## Extract to read:
========================

If it were me, I wouldn't have let it go on this long for starters. I'm not sure from your post if you've physically seen the bike since it was detained. If you haven't seen your bike in 4 months I'd be warming up to the reality you may not see your bike again.

That said, if this were me, from day one I would be at that aduana office the second it opened working the system to the best of my ability. Failing that I would befriend as many of the office underlings as I could and see if I could work out a propina/bribe accommodation. In my experience, a big smile and chit chat can get you far in these situations. Talk about your travels and where you've been, how much you love Peru, and how important it is to get you bike back..yada yada yada...

It sucks you're in this situation and I hope you're able to work it out.
This, and also contact the US Consulate.

But there might be another way... If US$200 is the fee for simply riding on the highway north of Lima, I bet that US$200 to the right person will get your bike out.

========================

## Recorded information:
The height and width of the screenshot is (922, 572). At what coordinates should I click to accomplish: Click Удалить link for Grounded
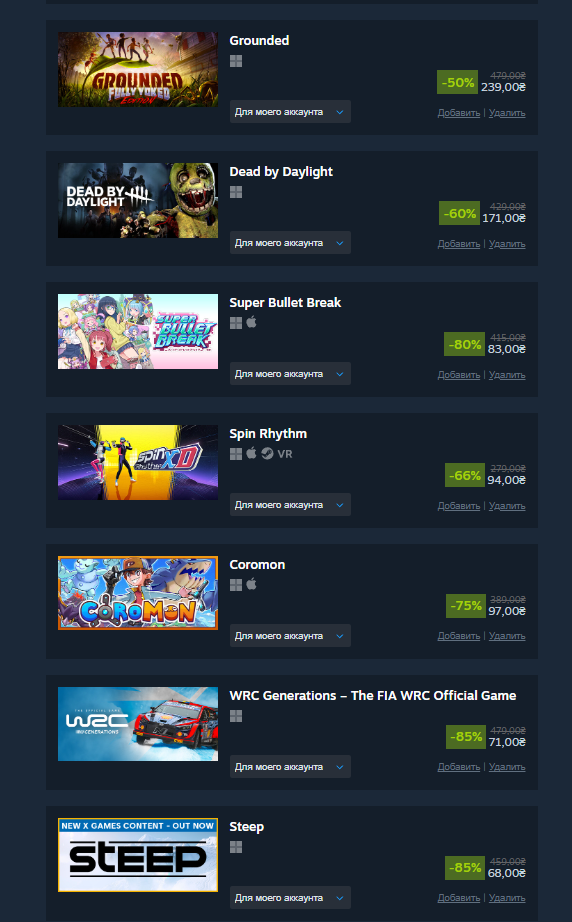tap(507, 113)

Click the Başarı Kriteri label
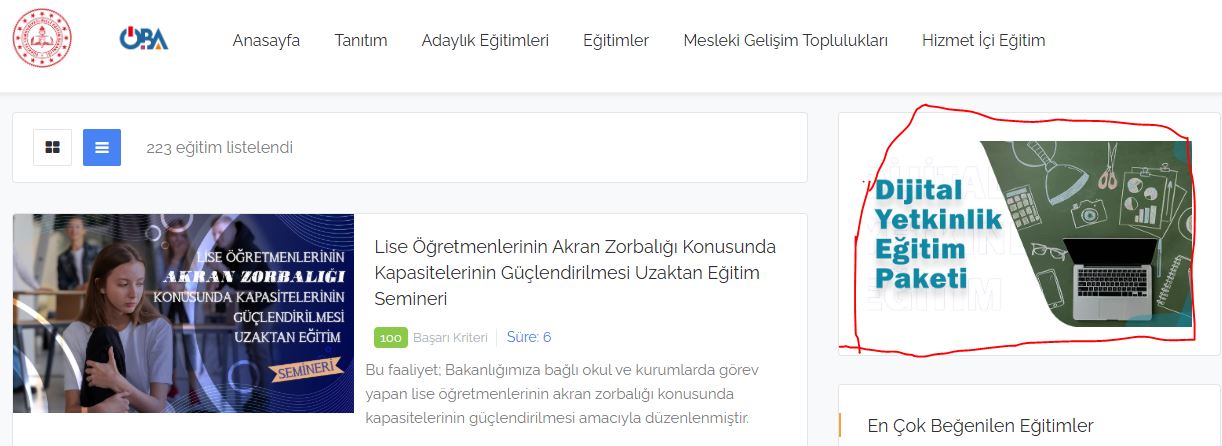pos(450,337)
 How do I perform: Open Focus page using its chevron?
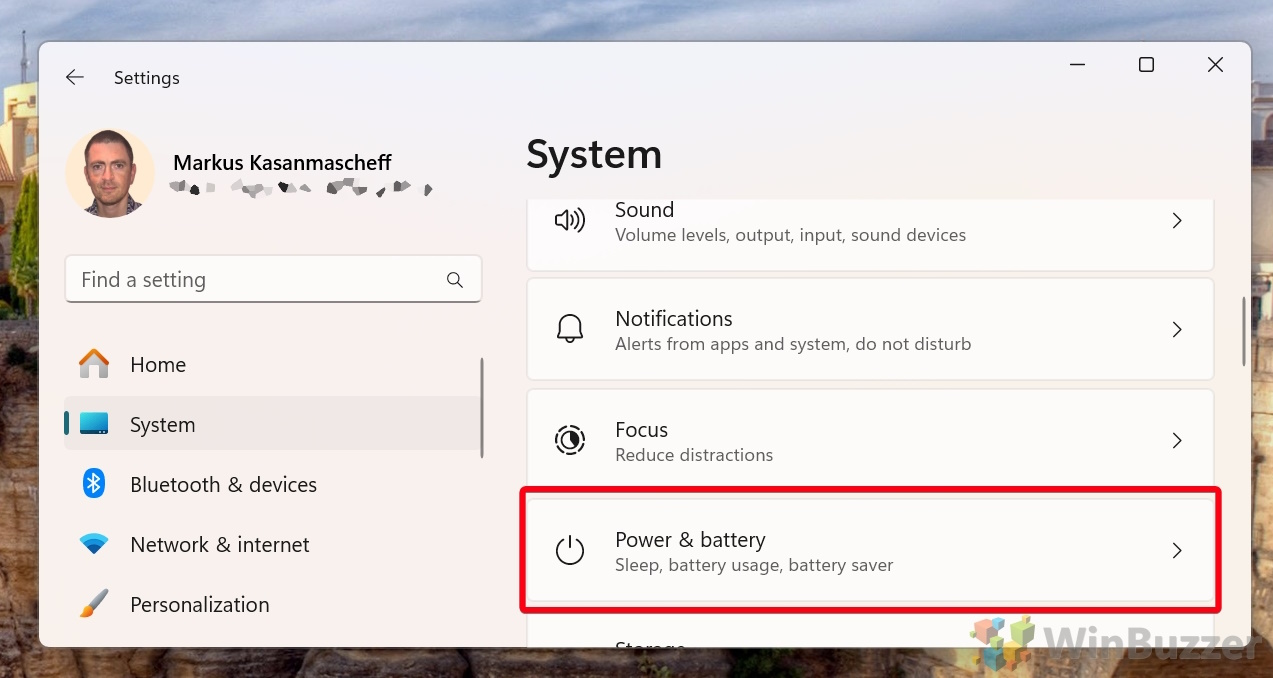[1177, 440]
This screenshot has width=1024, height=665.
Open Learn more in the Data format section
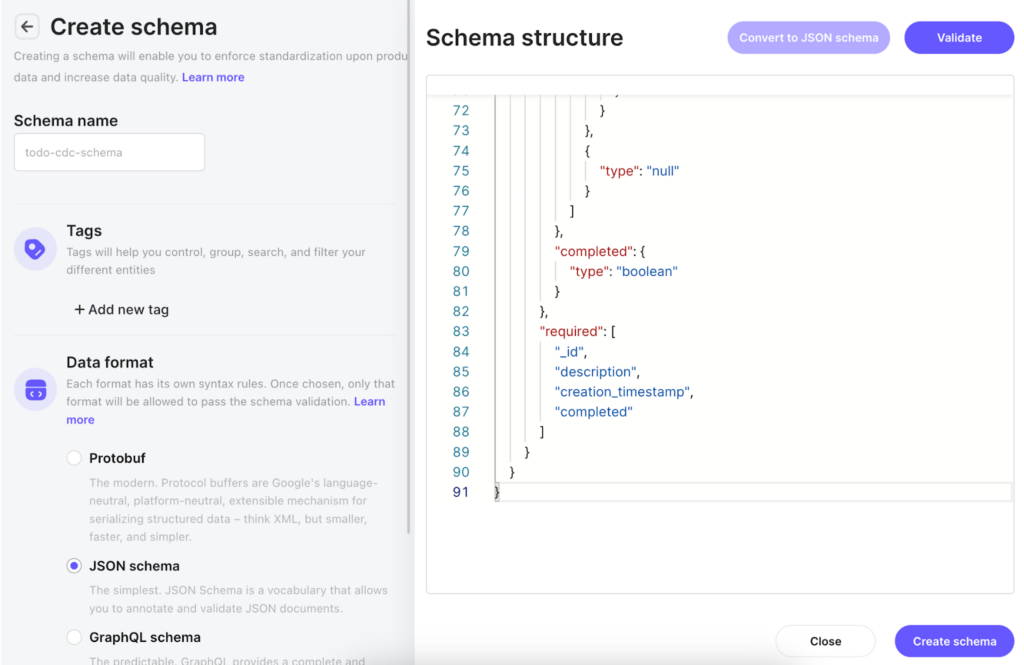pyautogui.click(x=369, y=400)

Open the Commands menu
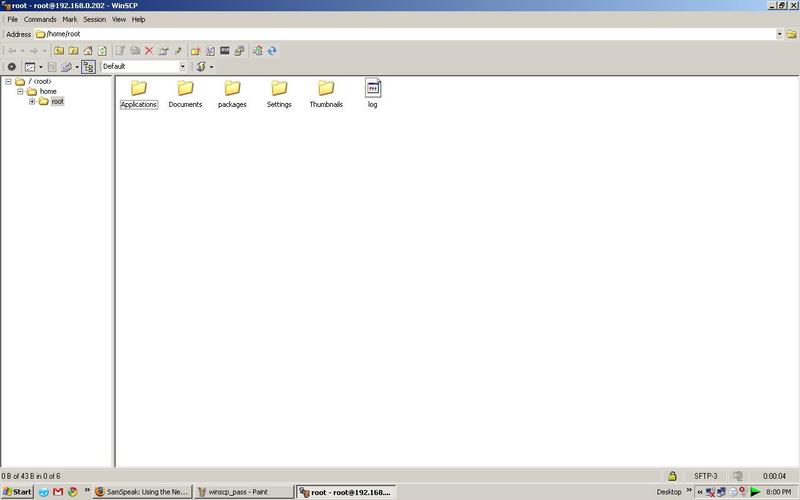[40, 19]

========================

## Exercise aim:
In the advice about a motorcycle held by customs in Peru, repeat word for word the passage that starts at "This, and also" and ends after "your bike out.".

## Response to this exercise:
This, and also contact the US Consulate.

But there might be another way... If US$200 is the fee for simply riding on the highway north of Lima, I bet that US$200 to the right person will get your bike out.